__KUTIPAN SUMBER__.

◇ ◇ ◇ ◇ ◇ ◇ ◇

Pembelajaran Bagi Generasi Milenial

Ketua DPR RI Tidak Perlu Ada People Power
7
Jun

Pembelajaran Bagi Generasi Milenial

SEMUA dugaan tentang rencana atau gerakan inskonstitusional yang terjadi sebelum dan sesudah tanggal 22 Mei 2019 menjadi contoh buruk yang harus didengar dan dilihat generasi milenial Indonesia. Tidak sedikit yang kecewa melihat adanya kekuatan yang berupaya menarik mundur proses pendewasaan demokrasi, serta merusak regenerasi kepemimpinan nasional.

Agar generasi milenial bisa belajar dan tidak mengulang contoh buruk itu, detail semua dugaan atau rencana gerakan inkonstitusional, termasuk skenario pembunuhan hingga fakta-fakta tindakan anarkis di sejumlah tempat, harus diungkap.

Sangat beralasan, dan juga menjadi kewajiban moral bagi para elit dan tokoh senior, untuk mendorong generasi milenial mencatat dan menggarisbawahi rangkaian peristiwa sesudah dan sebelum 22 Mei 2019 itu. Tak hanya sekadar dijadikan catatan, tetapi mendorong generasi milenial untuk belajar dari peristiwa itu. Sebab, rangkaian peristiwa itu nyaris menjerumuskan negara dan bangsa ini ke dalam situasi kacau balau, bahkan mungkin juga terjadi pergolakan akibat benturan antarkelompok masyarakat. Jika saja TNI dan Polri tidak menggelar tindakan preventif, skala risiko yang harus diterima negara dan masyarakat akan jauh lebih besar dari sekadar apa yang terlihat pasca rusuh 22 Mei 2019 itu.

Kendati tindakan preventif telah diupayakan, toh korban jiwa berjatuhan juga. Semua berkabung. Sejumlah korban luka, termasuk polisi, masih menjalani perawatan. Beberapa pihak harus menanggung rugi karena terjadinya pembakaran kendaraan dan penjarahan barang dagangan. Belum lagi kerusakan pada sejumlah bangunan. beberapa hari berturut-turut, sebagian masyarakat harus menghentikan kegiatan atau tidak pergi ke kantor karena sejumlah ruas jalan ditutup sebagai bagian dari upaya preventif itu. Bahkan, karena trauma dengan kata rusuh, tidak sedikit warga yang meninggalkan Jakarta menuju kota lain untuk menghindari berbagai kemungkinan terburuk. Ungkapan people power itu benar-benar meneror banyak warga Jakarta, terutama karena adanya pengerahan massa dari luar ibukota.

Sungguh, potret yang demikian itu sangat kontradiktif dengan profil dan popularitas Indonesia yang demokratis. Terlepas dari siapa pun pelaku pembunuhan, pengrusakan dan penjarahan, catatan mengenai korban jiwa itu menjadi aib bagi adab demokrasi bangsa ini. Bagaimana tidak, di negara ini, setiap orang boleh mengecam dan mengritik presiden hingga Panglima TNI dan Kapolri sekalipun. Tetapi, mengapa dari sebuah aksi damai berskala kecil itu, sejumlah orang harus meregang nyawa di jalan? Pasti ada tangan kotor yang bekerja untuk menciptakan martir guna menyulut skala rusuh yang lebih besar. Sekali lagi, apresiasi patut diberikan kepada TNI dan Polri yang dengan kesabaran penuh berhasil mengendalikan keadaan.

◇ ◇ ◇ ◇ ◇ ◇ ◇

__BAHAN YANG DIBERIKAN__.
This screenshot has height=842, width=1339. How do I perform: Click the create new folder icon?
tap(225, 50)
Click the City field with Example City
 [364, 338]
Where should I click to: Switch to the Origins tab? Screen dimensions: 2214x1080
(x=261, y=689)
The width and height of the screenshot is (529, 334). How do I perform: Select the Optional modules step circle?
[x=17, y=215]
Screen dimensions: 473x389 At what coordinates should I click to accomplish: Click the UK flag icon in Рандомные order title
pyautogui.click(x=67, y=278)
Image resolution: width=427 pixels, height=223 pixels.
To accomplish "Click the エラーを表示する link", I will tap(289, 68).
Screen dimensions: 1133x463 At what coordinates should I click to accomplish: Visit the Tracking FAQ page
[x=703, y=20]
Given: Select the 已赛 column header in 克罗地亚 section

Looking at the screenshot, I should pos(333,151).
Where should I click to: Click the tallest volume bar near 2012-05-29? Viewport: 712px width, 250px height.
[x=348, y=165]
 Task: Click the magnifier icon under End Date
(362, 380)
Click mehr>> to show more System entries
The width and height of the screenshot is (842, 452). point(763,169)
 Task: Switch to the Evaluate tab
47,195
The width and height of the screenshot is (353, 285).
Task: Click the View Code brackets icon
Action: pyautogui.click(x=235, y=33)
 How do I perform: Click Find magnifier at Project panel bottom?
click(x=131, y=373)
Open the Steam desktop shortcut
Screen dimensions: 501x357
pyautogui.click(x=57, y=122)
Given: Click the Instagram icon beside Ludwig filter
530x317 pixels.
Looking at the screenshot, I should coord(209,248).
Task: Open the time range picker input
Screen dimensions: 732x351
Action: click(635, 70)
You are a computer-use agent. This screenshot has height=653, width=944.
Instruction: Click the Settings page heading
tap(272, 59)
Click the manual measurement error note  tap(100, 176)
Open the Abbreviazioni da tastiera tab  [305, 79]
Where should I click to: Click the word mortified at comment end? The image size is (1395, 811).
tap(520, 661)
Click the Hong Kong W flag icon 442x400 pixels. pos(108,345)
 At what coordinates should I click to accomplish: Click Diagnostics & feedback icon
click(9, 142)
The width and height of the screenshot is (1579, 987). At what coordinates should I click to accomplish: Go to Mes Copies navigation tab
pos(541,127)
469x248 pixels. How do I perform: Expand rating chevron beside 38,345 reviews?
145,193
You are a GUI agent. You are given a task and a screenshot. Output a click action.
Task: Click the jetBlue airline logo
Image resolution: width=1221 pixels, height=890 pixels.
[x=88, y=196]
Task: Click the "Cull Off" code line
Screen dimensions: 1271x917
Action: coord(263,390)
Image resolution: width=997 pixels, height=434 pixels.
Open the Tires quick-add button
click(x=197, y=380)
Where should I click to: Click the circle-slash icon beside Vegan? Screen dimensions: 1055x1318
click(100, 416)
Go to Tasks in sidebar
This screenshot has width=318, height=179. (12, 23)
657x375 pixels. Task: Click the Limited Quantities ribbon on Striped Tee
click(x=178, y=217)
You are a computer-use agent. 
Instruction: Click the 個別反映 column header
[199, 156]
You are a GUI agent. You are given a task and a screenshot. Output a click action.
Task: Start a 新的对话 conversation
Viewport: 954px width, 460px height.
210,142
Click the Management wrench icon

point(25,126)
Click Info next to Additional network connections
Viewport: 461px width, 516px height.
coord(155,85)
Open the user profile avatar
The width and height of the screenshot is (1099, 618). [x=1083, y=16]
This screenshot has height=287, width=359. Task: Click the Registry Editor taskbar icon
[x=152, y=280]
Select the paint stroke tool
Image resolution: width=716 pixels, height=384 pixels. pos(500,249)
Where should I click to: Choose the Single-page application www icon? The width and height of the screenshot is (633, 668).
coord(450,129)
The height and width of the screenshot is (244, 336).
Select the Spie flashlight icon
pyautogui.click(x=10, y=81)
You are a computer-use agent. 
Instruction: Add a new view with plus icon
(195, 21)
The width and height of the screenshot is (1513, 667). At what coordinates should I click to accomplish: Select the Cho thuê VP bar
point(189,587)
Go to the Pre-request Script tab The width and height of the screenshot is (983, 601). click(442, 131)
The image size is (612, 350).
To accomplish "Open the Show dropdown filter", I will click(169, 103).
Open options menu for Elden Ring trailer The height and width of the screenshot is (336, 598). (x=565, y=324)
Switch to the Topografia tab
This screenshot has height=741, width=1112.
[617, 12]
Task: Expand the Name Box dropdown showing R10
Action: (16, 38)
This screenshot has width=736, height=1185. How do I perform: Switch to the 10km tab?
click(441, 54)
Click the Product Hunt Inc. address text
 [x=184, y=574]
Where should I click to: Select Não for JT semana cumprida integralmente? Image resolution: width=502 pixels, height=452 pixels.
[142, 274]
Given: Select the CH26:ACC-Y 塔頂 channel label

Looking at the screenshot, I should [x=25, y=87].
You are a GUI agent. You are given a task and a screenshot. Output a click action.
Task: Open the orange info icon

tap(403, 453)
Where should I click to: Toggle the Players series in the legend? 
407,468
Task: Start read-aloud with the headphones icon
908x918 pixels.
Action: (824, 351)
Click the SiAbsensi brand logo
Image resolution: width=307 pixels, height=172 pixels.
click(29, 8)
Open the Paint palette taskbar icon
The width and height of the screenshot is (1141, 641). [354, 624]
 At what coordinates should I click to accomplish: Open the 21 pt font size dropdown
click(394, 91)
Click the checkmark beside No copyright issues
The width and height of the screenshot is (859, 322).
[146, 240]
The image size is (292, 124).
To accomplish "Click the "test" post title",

◇ ◇ ◇ ◇ ◇ ◇ ◇

__TUGAS A__.
Ubah bagian artikel tentang generasi milenial antara "Ketua DPR RI" dan "regenerasi kepemimpinan nasional.", inklusif, dengan mengganti "demokrasi" menjadi "politik".
__TUGAS B__.
Susun ulang entri di antara baris yang memuat "469x248 pixels. How" dan baris yang memuat "coord(450,129)", inklusif, sebagai daftar JSON berisi string. Setiap baris menjadi satu string, dan baris kosong tidak dimasukkan.
Artikel tentang generasi milenial tidak berhubungan dengan entri-entri yang ada.

__JAWABAN BENAR A__.
Ketua DPR RI Tidak Perlu Ada People Power
7
Jun

Pembelajaran Bagi Generasi Milenial

SEMUA dugaan tentang rencana atau gerakan inskonstitusional yang terjadi sebelum dan sesudah tanggal 22 Mei 2019 menjadi contoh buruk yang harus didengar dan dilihat generasi milenial Indonesia. Tidak sedikit yang kecewa melihat adanya kekuatan yang berupaya menarik mundur proses pendewasaan politik, serta merusak regenerasi kepemimpinan nasional.

__JAWABAN BENAR B__.
[
  "469x248 pixels. How do I perform: Expand rating chevron beside 38,345 reviews?",
  "145,193",
  "You are a GUI agent. You are given a task and a screenshot. Output a click action.",
  "Task: Click the jetBlue airline logo",
  "Image resolution: width=1221 pixels, height=890 pixels.",
  "[x=88, y=196]",
  "Task: Click the \"Cull Off\" code line",
  "Screen dimensions: 1271x917",
  "Action: coord(263,390)",
  "Image resolution: width=997 pixels, height=434 pixels.",
  "Open the Tires quick-add button",
  "click(x=197, y=380)",
  "Where should I click to: Click the circle-slash icon beside Vegan? Screen dimensions: 1055x1318",
  "click(100, 416)",
  "Go to Tasks in sidebar",
  "This screenshot has width=318, height=179. (12, 23)",
  "657x375 pixels. Task: Click the Limited Quantities ribbon on Striped Tee",
  "click(x=178, y=217)",
  "You are a computer-use agent. ",
  "Instruction: Click the 個別反映 column header",
  "[199, 156]",
  "You are a GUI agent. You are given a task and a screenshot. Output a click action.",
  "Task: Start a 新的对话 conversation",
  "Viewport: 954px width, 460px height.",
  "210,142",
  "Click the Management wrench icon",
  "point(25,126)",
  "Click Info next to Additional network connections",
  "Viewport: 461px width, 516px height.",
  "coord(155,85)",
  "Open the user profile avatar",
  "The width and height of the screenshot is (1099, 618). [x=1083, y=16]",
  "This screenshot has height=287, width=359. Task: Click the Registry Editor taskbar icon",
  "[x=152, y=280]",
  "Select the paint stroke tool",
  "Image resolution: width=716 pixels, height=384 pixels. pos(500,249)",
  "Where should I click to: Choose the Single-page application www icon? The width and height of the screenshot is (633, 668).",
  "coord(450,129)"
]